Pour la SCPI, il s’agit notamment de l’obligation de recourir à un dépositaire et d’une problématique d’évaluation des actifs. Et les effets collatéraux sur les rendements inquiètent. « Il ne faudrait pas que, sous couvert de poursuivre un objectif, par ailleurs tout à fait louable de protection des épargnants, le prix à payer se traduise par un surcoût substantiel pour les associés des SCPI, voire par une sérieuse menace pour les véhicules de petites tailles pour lesquels les frais seraient proportionnellement plus lourds »,prévient Jean-Marc Peter.

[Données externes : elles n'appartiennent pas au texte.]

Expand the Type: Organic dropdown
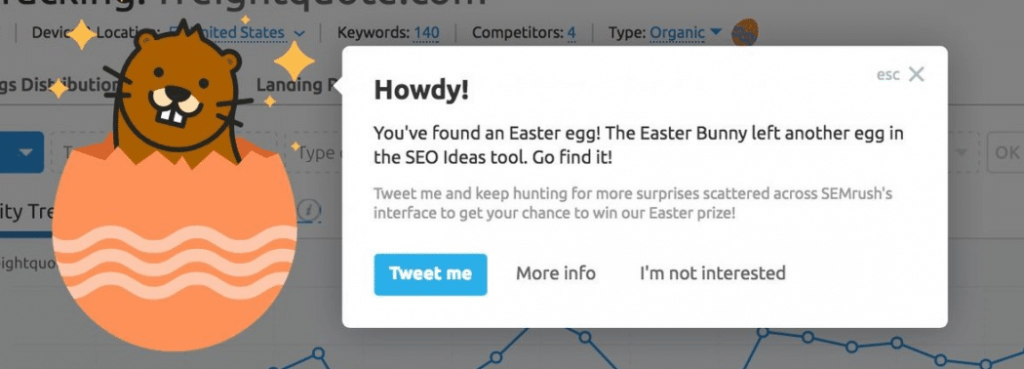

Pressentant des impacts non négligeables, notamment en termes de coûts, l’Association française des sociétés de placement immobilier (Aspim) travaille, avec l’autorité des marchés financiers (AMF) et le Trésor, à une adaptation sans heurts pour les gérants comme pour les épargnants. « Sur la question du dépositaire, il convient de définir le contenu d’une mission qui, tout en étant conforme à la directive, soit la mieux adaptée pour être la moins chère possible », explique Arnaud Dewachter, délégué général de l’Aspim.En contrepartie d’un cadre de régulation plus strict, l’association souhaite un assouplissement des règles de gestion de la SCPI, et notamment la possibilité de prises de participation dans des sociétés civiles immobilières ou une suppression du montant limite de travaux réalisables par an.

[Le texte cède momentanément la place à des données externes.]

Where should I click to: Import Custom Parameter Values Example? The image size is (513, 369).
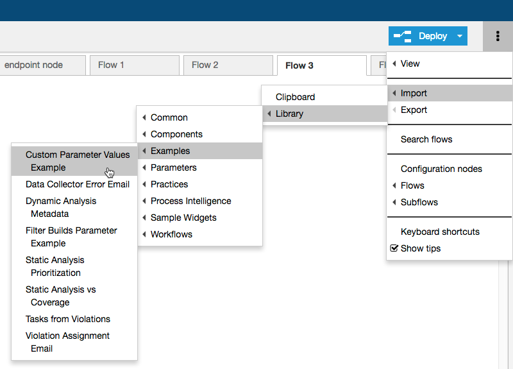point(74,161)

Thierry Gaiffe, directeur de Paref Gestion, rappelle toutefois la contrepartie positive de la directive : la possibilité offertes aux gestionnaires de disposer d’un passeport européen leur permettant de proposer leurs services de gestion et de distribuer leurs fonds dans les Etats membres de l’Union européenne.

Coup de projecteur sur la gouvernance.

Ce n’est pas la première fois que la gouvernance des SCPI est mise à l’épreuve. La justice française était déjà intervenue en son temps dans le dossier Genepierre (L'Agefi Actifs n°435 p. 13). Aujourd’hui c’est la fusion d’Investipierre avec Immobilière Privée France votée le 11 janvier dernier qui est remise en cause par l’association de défense des porteurs de parts de SCPI (APPSCPI) (lire l'encadré).

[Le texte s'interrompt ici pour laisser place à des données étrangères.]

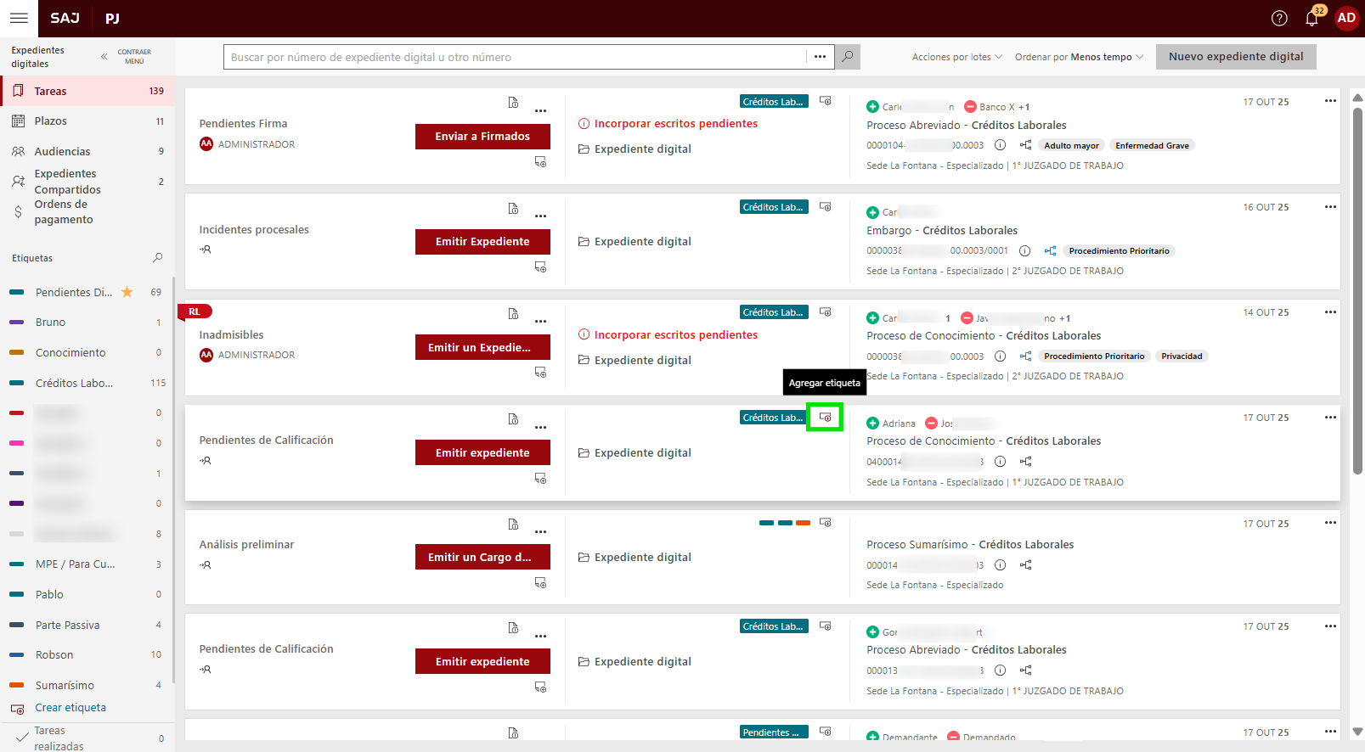Viewport: 1365px width, 752px height.
Task: Expand Acciones por lotes dropdown
Action: tap(956, 57)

Plus généralement, certains associés dénoncent la manière dont procèdent une partie des sociétés de gestion de la Place. Toutes ne sont évidemment pas visées. Parmi les griefs cités, le risque de conflits d’intérêts entre gérant et élus du conseil de surveillance (notamment des distributeurs commissionnés) chargés de valider les projets de résolutions proposés par la société de gestion, ou les faveurs - même tout à fait légales - que s’attribuent certains gestionnaires dans les statuts (mandats de gestion à durée illimitée, place de président d’assemblée générale permettant de donner le quitus à ses propres résolutions présentées en assemblée générale). Ceci sans compter les travers de gestion parfois dénoncés par des associés tels que les achats ou les locations d’immeubles à des filiales ou des réseaux directs ou indirects du groupe, entraînant le paiement de commissions d’arbitrage pour les uns et l’octroi de franchises de loyers généreuses pour les autres tout en empochant les commissions de transaction.« Les gestionnaires, les grands groupes en particulier, oublient trop souvent que le patrimoine ne leur appartient pas »,conclut Hélène Karsenty, bien décidée à ne pas laisser les sociétés de gestion « bafouer les droits des associés ».